◆ WORK TASK
When you reach the line containing "Click the NULL0 interface name", begin reproducing the material exactly, stop after the line containing "Screen dimensions: 380x360", and leave out any pictures along the way.

═══

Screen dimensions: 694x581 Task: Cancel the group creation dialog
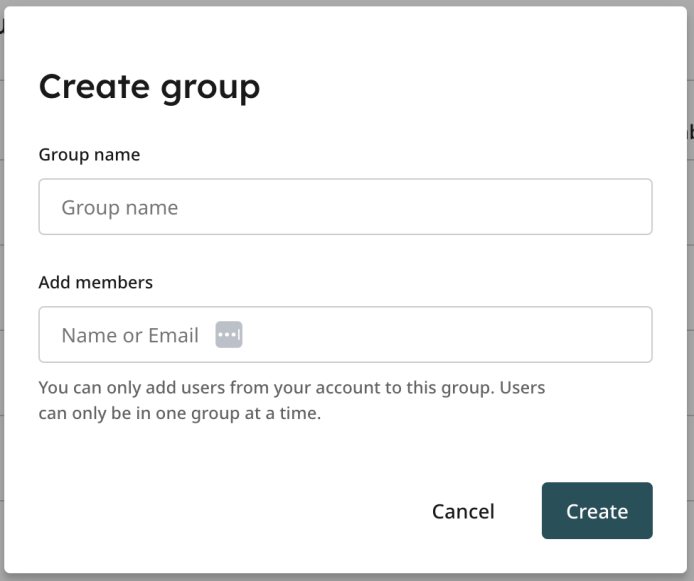[x=463, y=511]
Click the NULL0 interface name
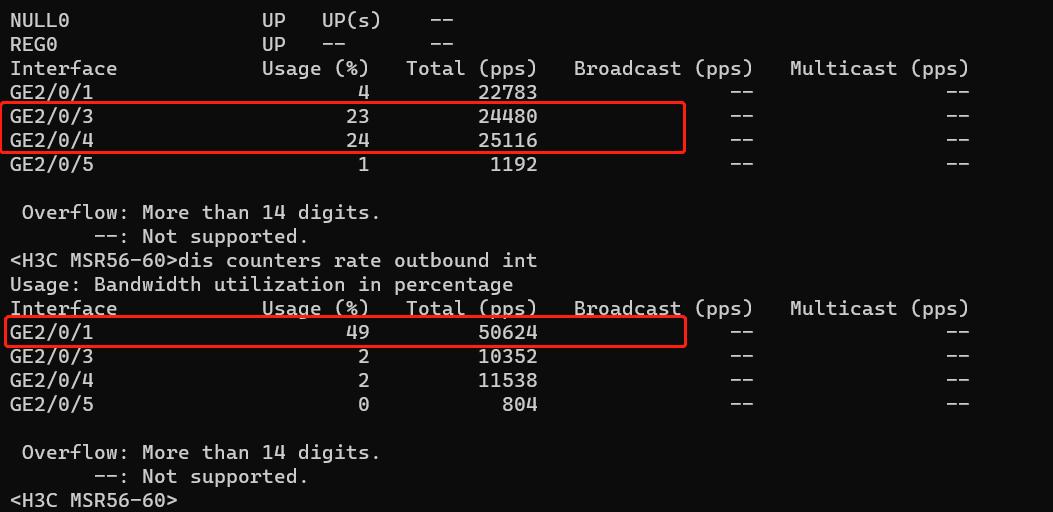 point(40,20)
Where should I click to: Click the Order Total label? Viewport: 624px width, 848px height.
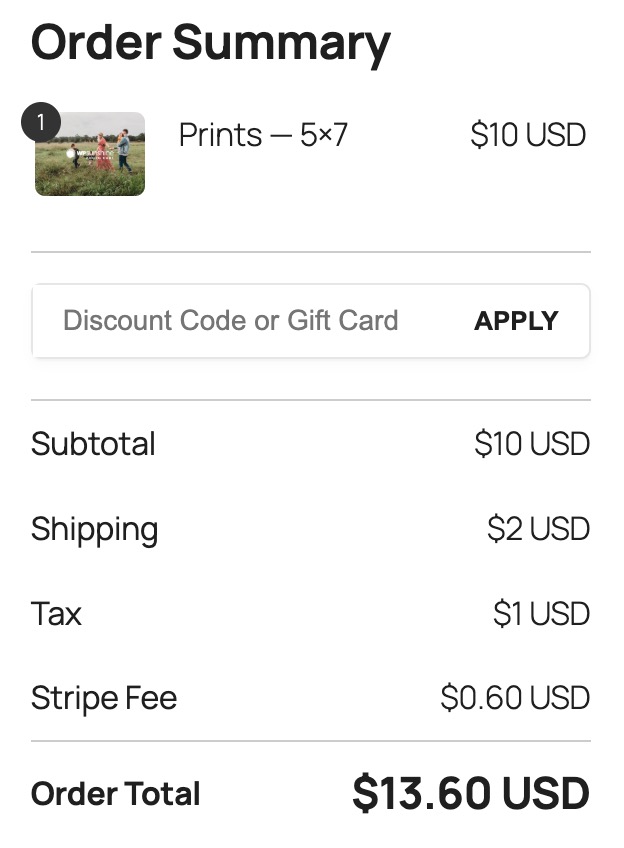coord(114,793)
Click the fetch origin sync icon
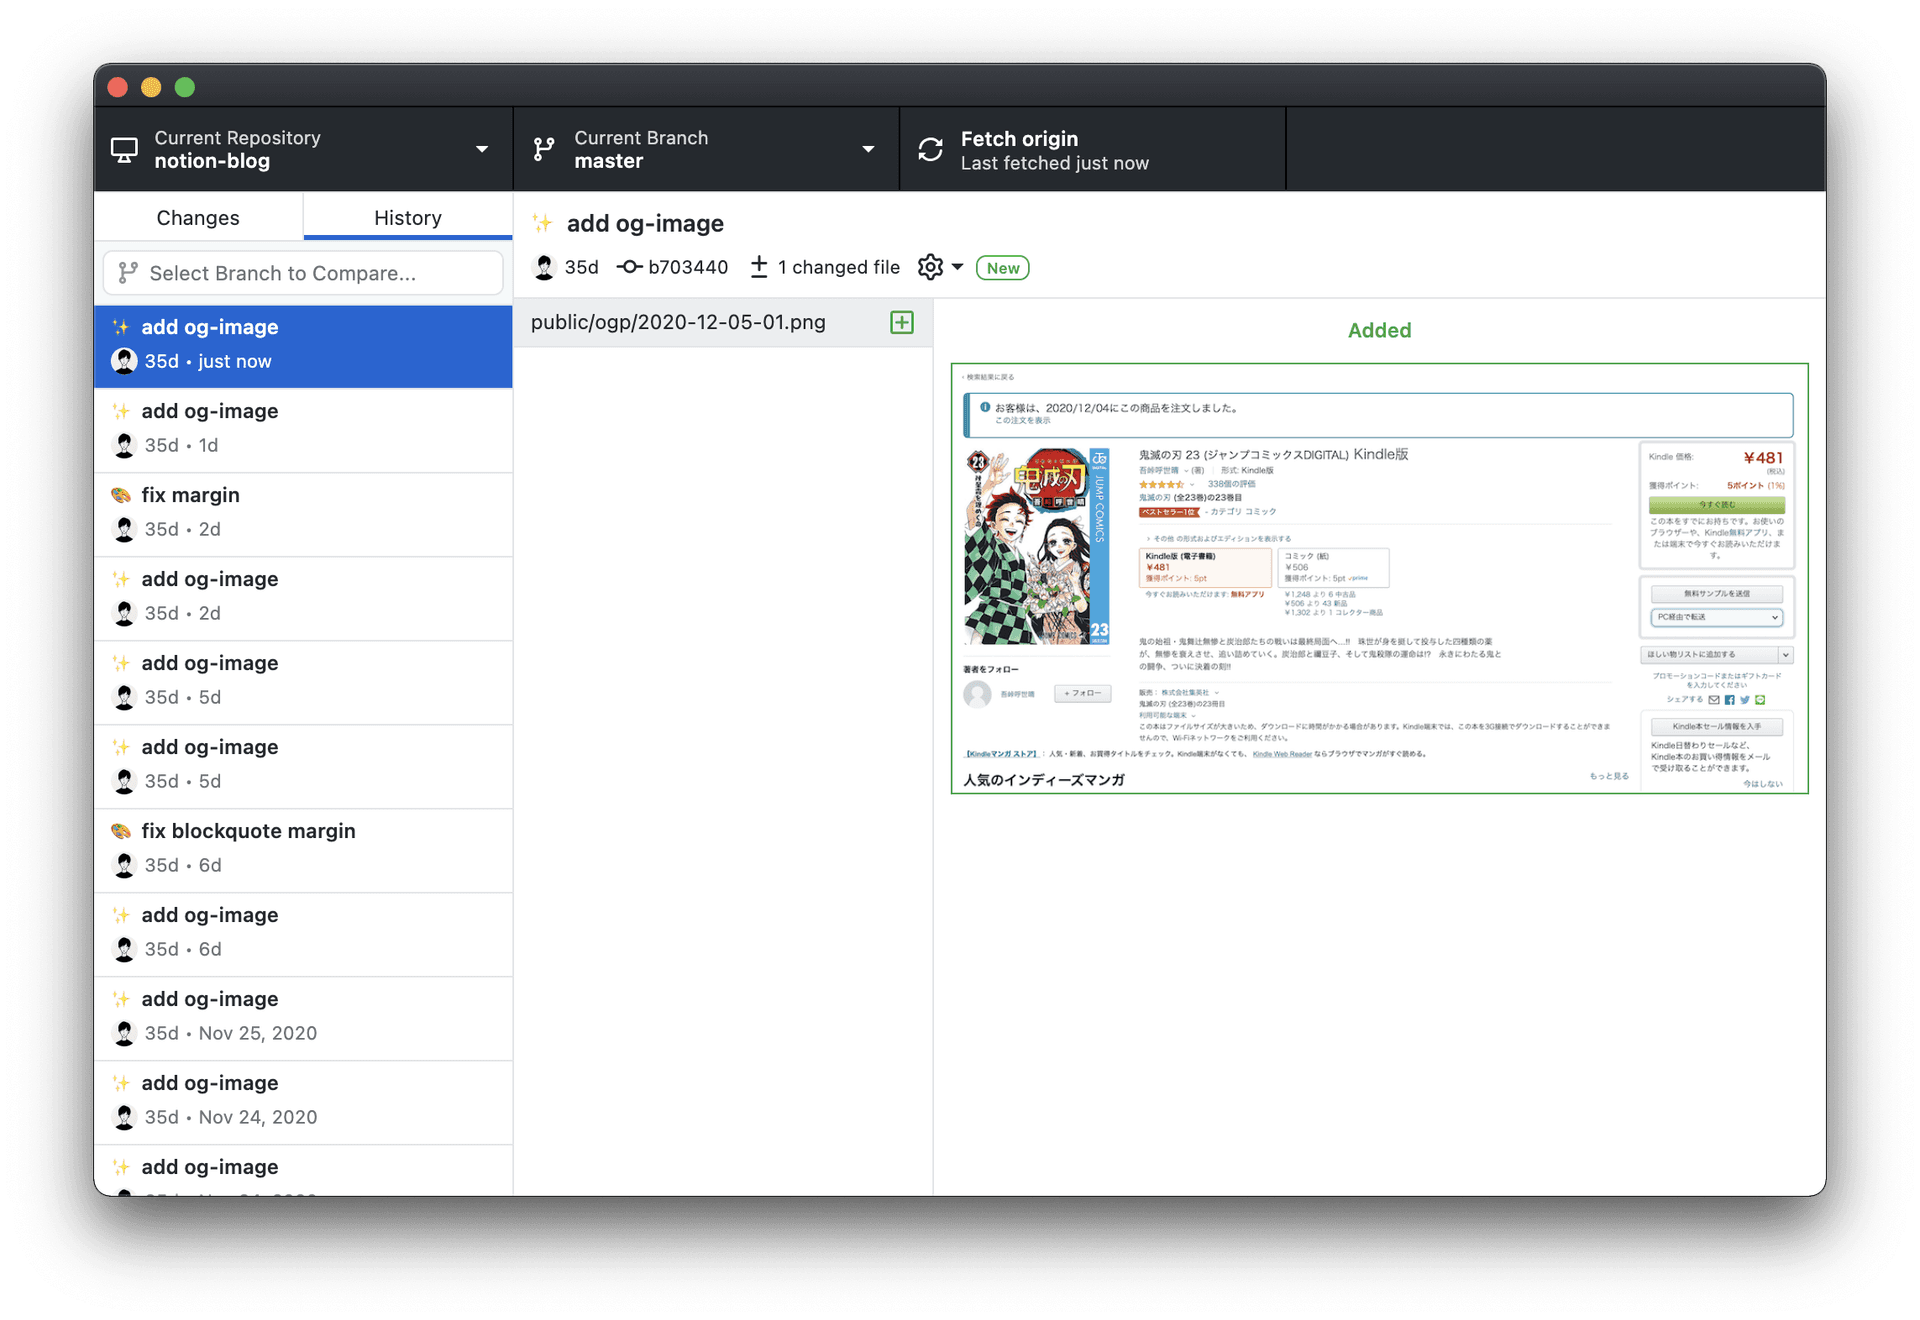 929,149
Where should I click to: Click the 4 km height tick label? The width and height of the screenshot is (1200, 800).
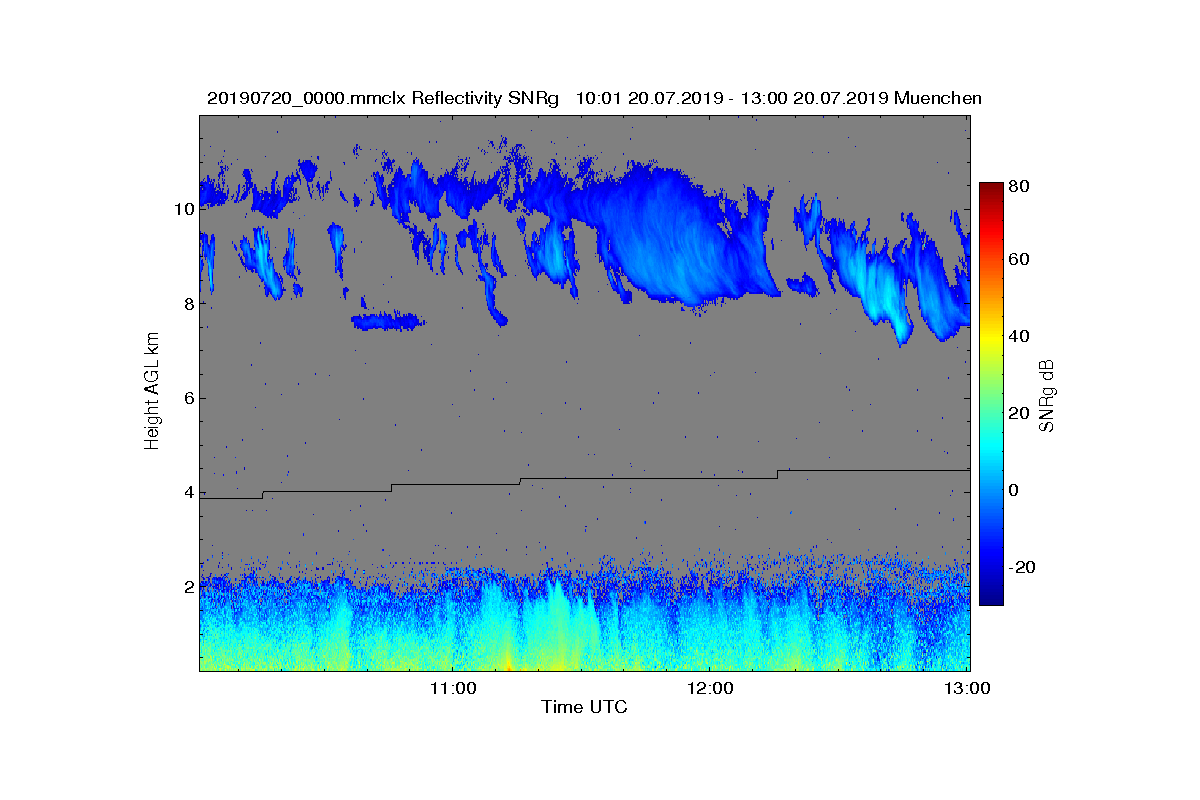pos(188,492)
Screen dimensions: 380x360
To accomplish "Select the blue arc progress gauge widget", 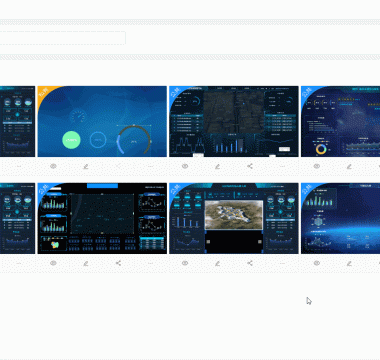I will click(134, 140).
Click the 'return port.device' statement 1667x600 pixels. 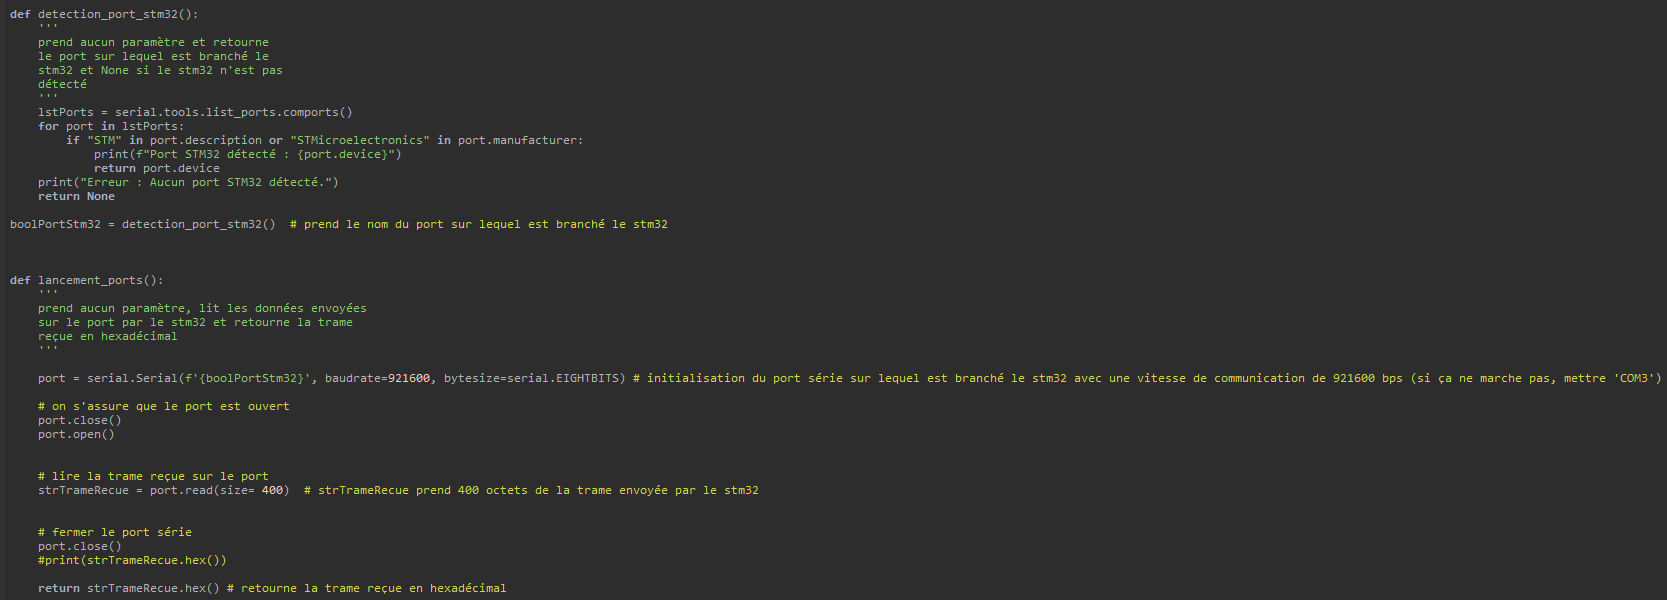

═══

◆ RESPONSE
Click the NULL0 interface name
 point(40,20)
Where should I click to: Click the Order Total label? Viewport: 624px width, 848px height.
coord(114,793)
Click the fetch origin sync icon
 929,149
Where should I click to: Click the 4 km height tick label? The width and height of the screenshot is (1200, 800).
pos(188,492)
Screen dimensions: 380x360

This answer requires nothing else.